What you will do:
Using the entries that follow, state how many lines contain the word "computer". The response is that number and nothing more.

Data provided:
►

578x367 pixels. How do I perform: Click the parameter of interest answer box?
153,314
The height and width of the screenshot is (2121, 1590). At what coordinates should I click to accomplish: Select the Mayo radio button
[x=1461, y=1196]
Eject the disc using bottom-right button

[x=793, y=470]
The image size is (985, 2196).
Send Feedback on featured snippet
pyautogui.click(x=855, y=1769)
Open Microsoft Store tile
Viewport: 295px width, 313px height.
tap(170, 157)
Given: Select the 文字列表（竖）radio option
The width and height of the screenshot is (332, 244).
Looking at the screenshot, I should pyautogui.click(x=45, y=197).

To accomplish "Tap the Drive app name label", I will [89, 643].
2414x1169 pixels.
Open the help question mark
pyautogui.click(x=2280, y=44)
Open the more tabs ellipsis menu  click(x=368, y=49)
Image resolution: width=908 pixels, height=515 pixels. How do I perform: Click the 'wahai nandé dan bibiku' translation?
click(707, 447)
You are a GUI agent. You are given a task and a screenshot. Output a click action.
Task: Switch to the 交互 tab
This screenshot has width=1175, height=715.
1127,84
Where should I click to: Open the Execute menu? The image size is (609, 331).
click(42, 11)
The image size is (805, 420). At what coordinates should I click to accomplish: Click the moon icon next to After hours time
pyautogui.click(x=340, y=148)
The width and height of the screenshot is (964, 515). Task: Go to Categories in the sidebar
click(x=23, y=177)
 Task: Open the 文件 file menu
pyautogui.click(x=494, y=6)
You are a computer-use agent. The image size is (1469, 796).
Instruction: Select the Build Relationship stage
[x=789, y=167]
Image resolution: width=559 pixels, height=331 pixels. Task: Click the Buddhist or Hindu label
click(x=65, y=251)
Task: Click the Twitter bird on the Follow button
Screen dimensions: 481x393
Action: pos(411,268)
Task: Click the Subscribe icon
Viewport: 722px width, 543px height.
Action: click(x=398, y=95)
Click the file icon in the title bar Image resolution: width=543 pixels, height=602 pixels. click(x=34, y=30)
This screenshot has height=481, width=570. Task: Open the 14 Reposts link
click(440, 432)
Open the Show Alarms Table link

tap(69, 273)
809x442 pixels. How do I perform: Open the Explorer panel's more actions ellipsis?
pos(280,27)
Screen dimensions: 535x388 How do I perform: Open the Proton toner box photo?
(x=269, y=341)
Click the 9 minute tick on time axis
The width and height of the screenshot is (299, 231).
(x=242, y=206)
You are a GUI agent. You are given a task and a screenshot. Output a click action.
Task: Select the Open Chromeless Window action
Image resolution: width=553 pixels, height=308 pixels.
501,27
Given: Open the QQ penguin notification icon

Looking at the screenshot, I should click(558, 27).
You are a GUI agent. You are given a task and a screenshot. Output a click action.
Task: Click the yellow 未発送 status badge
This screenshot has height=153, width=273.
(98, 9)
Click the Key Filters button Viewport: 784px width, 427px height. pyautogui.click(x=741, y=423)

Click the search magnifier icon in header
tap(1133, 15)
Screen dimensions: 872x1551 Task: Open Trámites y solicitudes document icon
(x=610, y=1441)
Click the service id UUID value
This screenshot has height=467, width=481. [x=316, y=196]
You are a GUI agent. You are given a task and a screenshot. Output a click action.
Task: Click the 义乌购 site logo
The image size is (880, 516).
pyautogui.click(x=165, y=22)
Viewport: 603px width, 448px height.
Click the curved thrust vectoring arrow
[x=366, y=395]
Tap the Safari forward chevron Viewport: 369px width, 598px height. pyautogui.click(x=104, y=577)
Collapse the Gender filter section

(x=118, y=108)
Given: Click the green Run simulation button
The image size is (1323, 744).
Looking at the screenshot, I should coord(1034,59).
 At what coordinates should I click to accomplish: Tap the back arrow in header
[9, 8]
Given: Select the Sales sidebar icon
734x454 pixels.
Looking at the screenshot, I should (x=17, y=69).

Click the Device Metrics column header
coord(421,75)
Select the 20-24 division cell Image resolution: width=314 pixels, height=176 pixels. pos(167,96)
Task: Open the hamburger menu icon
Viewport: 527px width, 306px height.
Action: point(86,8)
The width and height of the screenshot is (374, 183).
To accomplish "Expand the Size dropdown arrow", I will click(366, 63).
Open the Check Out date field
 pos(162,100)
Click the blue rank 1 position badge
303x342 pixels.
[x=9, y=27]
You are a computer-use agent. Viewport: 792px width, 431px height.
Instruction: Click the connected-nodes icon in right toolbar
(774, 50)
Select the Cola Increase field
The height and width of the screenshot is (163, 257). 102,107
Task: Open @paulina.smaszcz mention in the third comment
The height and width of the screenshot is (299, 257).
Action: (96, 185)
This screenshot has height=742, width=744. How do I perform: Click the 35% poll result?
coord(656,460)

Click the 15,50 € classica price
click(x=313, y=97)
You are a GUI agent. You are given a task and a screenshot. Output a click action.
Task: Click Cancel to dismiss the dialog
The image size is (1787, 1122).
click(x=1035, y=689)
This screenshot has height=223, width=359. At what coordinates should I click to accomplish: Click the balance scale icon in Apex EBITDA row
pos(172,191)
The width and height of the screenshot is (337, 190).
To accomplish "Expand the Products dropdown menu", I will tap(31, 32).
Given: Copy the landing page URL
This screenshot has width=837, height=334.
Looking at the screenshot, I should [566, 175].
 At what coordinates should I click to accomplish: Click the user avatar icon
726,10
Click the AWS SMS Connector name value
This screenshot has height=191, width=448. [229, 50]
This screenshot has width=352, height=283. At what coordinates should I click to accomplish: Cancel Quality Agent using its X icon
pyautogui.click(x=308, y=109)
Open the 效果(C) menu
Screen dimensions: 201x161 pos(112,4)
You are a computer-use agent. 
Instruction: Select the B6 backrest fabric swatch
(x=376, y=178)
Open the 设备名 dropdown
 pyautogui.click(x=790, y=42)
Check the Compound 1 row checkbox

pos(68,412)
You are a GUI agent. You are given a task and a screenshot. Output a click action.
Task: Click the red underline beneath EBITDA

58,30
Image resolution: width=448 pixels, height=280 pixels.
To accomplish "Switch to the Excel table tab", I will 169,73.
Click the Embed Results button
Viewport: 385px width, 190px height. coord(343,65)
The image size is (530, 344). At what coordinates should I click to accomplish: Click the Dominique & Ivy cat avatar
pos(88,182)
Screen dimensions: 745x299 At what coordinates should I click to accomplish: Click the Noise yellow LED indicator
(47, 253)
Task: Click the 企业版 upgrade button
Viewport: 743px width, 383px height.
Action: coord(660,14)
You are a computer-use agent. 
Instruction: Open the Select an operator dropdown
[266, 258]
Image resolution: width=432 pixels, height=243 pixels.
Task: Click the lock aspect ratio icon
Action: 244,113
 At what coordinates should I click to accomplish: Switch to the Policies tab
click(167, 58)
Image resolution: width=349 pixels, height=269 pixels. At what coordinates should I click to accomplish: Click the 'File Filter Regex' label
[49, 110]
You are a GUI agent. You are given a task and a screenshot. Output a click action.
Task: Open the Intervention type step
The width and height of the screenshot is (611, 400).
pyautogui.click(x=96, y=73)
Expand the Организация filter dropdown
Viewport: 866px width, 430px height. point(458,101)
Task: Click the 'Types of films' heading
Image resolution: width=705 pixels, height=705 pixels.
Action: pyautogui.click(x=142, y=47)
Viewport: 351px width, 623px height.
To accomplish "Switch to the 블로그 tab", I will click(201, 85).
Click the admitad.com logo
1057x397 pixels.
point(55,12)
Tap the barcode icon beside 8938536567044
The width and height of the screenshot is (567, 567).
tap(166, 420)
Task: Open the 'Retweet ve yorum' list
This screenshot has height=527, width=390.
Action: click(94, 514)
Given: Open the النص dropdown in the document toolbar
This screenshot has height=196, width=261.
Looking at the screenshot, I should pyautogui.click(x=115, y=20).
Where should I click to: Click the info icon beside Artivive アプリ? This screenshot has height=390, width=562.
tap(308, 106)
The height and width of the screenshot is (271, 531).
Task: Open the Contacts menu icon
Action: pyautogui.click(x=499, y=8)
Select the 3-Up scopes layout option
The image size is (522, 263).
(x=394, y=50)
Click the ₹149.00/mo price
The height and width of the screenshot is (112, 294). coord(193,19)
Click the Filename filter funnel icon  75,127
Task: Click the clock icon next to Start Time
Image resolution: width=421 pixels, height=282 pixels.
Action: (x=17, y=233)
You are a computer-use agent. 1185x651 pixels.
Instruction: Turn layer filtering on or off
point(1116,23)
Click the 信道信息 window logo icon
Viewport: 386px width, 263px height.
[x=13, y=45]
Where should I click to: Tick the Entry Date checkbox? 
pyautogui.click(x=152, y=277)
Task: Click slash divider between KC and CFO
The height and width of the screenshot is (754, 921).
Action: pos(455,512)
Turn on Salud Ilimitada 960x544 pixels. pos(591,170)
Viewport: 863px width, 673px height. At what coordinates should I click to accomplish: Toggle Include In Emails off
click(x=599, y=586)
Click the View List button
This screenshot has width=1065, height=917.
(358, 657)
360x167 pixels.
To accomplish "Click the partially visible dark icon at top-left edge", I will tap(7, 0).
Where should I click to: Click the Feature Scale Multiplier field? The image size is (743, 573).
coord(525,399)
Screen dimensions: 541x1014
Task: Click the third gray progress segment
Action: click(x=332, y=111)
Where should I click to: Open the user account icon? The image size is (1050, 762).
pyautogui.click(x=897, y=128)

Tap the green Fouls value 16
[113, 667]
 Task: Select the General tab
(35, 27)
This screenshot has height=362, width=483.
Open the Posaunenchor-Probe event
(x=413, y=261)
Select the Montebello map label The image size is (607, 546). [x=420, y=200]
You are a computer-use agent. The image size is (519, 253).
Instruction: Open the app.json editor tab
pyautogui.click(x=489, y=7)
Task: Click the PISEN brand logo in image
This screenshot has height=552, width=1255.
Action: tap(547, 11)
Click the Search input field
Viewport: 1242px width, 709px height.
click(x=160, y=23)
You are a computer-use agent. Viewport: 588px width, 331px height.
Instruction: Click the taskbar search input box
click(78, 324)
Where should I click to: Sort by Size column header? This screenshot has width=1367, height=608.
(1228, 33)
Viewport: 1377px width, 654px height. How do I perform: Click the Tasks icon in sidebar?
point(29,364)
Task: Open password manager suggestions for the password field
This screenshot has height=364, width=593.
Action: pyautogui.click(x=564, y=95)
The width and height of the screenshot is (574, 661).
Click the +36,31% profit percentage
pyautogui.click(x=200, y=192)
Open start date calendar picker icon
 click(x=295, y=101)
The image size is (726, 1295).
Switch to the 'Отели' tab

◄

Task answer:
7